Mrs. Pargiter fut prise d’une joie étrange. Elle riait positivement. Elle doit songer à quelque plaisanterie de famille, qui n’a plus cours depuis longtemps, pensa Delia en regardant le sourire trembler et disparaître. Il y eut un silence complet. Sa mère reposait, les yeux fermés ; la main avec l’alliance pour toute bague, la main blanche, usée, étalée sur le couvre-pieds. Dans ce silence, on entendit craquer un morceau de charbon dans la grille, et résonner la voix monotone du vendeur ambulant, le long de son chemin. Mrs. Pargiter ne parlait plus. Elle restait tout à fait immobile. Puis elle soupira, profondément.

La porte s’ouvrit et l’infirmière entra. Delia se leva et sortit. Où suis-je ? se demanda-t-elle, les yeux fixés sur un pot blanc que le soleil couchant teignait en rose. Il lui sembla, un instant, se trouver dans quelque terrain intermédiaire entre la vie et la mort. Où suis-je ? répéta-t-elle regardant le pot rose, car tout cela semblait étrange. Puis elle entendit l’eau couler et un bruit de pas sur le plancher, à l’étage supérieur.

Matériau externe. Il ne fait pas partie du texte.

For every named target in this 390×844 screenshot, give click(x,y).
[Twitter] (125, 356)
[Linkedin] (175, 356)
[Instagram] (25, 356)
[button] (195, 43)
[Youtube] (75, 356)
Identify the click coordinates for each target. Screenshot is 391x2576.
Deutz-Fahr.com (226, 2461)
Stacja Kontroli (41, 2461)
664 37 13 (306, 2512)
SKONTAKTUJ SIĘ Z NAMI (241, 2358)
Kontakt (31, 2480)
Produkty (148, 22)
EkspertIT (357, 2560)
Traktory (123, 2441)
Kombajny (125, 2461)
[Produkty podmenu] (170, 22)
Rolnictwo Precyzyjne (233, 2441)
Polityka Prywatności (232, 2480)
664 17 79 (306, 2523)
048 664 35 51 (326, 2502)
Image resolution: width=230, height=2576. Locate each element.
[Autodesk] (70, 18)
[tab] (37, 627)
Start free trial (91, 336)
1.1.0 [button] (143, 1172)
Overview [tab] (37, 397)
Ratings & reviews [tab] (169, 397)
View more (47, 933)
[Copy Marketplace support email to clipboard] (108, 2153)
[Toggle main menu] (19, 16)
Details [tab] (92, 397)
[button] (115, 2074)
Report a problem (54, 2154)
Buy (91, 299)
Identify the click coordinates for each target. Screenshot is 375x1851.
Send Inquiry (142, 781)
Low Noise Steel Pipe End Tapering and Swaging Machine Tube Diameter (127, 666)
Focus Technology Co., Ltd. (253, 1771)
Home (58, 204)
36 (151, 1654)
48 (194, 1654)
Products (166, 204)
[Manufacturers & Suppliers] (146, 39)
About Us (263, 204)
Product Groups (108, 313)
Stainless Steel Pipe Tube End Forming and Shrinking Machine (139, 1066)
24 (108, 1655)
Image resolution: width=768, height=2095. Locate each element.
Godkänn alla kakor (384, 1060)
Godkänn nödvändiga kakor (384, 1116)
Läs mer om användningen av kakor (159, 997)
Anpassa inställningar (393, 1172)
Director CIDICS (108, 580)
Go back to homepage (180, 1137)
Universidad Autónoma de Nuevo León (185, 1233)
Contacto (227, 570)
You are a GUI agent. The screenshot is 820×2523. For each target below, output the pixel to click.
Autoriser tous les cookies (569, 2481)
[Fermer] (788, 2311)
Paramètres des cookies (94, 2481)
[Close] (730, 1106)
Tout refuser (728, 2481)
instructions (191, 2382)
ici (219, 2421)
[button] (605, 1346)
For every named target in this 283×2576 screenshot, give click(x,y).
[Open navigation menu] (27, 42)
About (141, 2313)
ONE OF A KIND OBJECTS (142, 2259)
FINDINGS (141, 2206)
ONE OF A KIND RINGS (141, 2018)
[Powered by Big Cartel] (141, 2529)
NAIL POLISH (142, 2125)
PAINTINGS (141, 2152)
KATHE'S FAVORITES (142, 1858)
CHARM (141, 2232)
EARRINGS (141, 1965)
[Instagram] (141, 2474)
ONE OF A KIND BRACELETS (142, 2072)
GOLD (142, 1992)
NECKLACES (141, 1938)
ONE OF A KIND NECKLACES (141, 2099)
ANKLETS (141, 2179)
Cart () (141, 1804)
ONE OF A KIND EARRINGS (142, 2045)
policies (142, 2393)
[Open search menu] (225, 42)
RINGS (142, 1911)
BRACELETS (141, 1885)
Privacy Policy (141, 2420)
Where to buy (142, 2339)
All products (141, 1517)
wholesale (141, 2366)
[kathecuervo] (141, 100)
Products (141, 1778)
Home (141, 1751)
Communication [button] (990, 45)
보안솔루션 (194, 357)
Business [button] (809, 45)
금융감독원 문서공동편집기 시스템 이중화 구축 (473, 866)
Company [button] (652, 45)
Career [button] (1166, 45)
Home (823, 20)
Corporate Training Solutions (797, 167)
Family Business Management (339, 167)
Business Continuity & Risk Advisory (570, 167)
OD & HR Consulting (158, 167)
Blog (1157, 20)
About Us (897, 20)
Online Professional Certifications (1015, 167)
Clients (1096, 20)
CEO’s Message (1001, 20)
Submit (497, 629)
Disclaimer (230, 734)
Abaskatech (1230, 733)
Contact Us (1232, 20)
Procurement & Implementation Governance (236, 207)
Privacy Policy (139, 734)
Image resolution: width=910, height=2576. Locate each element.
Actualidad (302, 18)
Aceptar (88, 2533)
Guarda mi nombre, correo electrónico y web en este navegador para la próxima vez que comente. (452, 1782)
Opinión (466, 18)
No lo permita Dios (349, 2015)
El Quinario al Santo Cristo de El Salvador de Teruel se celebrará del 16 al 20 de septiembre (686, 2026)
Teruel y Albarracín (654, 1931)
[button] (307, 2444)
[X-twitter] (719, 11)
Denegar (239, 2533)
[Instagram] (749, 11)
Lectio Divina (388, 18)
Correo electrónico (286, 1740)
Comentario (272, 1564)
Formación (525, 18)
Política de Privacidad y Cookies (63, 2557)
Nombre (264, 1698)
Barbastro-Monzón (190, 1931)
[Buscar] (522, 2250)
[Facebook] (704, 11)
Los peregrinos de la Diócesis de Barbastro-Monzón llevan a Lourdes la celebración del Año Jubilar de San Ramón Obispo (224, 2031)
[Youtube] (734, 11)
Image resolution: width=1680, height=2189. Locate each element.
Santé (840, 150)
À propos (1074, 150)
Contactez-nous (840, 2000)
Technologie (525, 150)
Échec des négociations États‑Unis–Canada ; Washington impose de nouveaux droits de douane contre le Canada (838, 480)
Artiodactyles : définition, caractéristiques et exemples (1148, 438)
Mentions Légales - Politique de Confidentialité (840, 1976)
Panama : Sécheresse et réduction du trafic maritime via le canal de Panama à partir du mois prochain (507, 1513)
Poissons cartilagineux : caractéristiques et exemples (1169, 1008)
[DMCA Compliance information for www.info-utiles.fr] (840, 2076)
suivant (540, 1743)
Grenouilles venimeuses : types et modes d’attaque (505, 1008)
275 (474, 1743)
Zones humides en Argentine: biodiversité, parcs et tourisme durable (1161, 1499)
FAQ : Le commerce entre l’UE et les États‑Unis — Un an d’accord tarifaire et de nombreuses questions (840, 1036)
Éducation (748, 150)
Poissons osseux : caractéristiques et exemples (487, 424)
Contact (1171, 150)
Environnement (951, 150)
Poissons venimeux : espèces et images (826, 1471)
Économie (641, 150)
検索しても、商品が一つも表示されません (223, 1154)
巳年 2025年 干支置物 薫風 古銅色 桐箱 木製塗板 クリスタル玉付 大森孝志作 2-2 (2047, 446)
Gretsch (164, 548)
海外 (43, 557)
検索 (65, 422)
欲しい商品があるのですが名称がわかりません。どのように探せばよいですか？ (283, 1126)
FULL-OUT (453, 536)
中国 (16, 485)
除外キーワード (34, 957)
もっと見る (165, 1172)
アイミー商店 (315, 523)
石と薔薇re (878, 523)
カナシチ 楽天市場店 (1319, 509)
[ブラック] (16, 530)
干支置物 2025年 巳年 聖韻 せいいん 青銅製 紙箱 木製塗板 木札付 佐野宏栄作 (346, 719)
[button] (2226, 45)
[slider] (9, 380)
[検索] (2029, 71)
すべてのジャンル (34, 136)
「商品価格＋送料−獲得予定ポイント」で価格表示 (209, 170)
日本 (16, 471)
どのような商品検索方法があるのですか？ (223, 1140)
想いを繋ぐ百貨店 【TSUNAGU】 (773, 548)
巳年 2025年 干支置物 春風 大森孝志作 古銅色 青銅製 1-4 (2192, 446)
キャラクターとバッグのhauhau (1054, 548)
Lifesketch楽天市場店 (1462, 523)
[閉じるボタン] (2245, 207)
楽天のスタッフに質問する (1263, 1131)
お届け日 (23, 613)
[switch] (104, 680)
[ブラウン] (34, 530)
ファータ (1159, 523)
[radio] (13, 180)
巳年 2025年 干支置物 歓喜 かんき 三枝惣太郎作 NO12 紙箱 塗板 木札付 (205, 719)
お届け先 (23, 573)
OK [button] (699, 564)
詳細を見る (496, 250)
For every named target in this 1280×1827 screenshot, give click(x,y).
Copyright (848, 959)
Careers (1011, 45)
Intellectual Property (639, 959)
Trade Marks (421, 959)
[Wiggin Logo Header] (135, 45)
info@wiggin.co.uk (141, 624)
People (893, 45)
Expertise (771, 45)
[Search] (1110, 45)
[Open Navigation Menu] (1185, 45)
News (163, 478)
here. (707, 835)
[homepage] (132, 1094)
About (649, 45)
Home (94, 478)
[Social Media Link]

La nurse leva les yeux au-dessus de la roue de sa machine à coudre : « Vous voilà, Rosie », dit-elle en voyant entrer la petite fille.

La nursery était brillamment éclairée ; il y avait une lampe sans abat-jour sur la table. Mrs. C…, qui venait chaque semaine apporter le linge, était assise dans un fauteuil et tenait une tasse à la main. « Allez chercher votre ouvrage, vous serez bien, gentille », dit Nurse, pendant que Rosie serrait la main de Mrs. C…, « sans quoi vous ne l’aurez jamais fini pour la fête de votre papa », ajouta-t-elle en déblayant un coin de la table.

Rose ouvrit le tiroir et en sortit la poche à souliers qu’elle brodait d’un dessin de fleurs bleues et rouges pour l’anniversaire de son père. Il lui restait encore à terminer plusieurs bouquets de petites roses dessinés au crayon. Elle étendit l’ouvrage sur la table et l’examina tandis que Nurse continuait sa conversation avec Mrs. C… à propos de la fille de Mrs. Kirby. Mais Rose n’écoutait pas.

J’irai donc toute seule, se dit-elle, en étalant le sac à souliers, bien droit. Si Martin ne veut pas m’accompagner, j’irai seule.

« J’ai laissé ma boîte à ouvrage dans le salon, dit-elle à haute voix.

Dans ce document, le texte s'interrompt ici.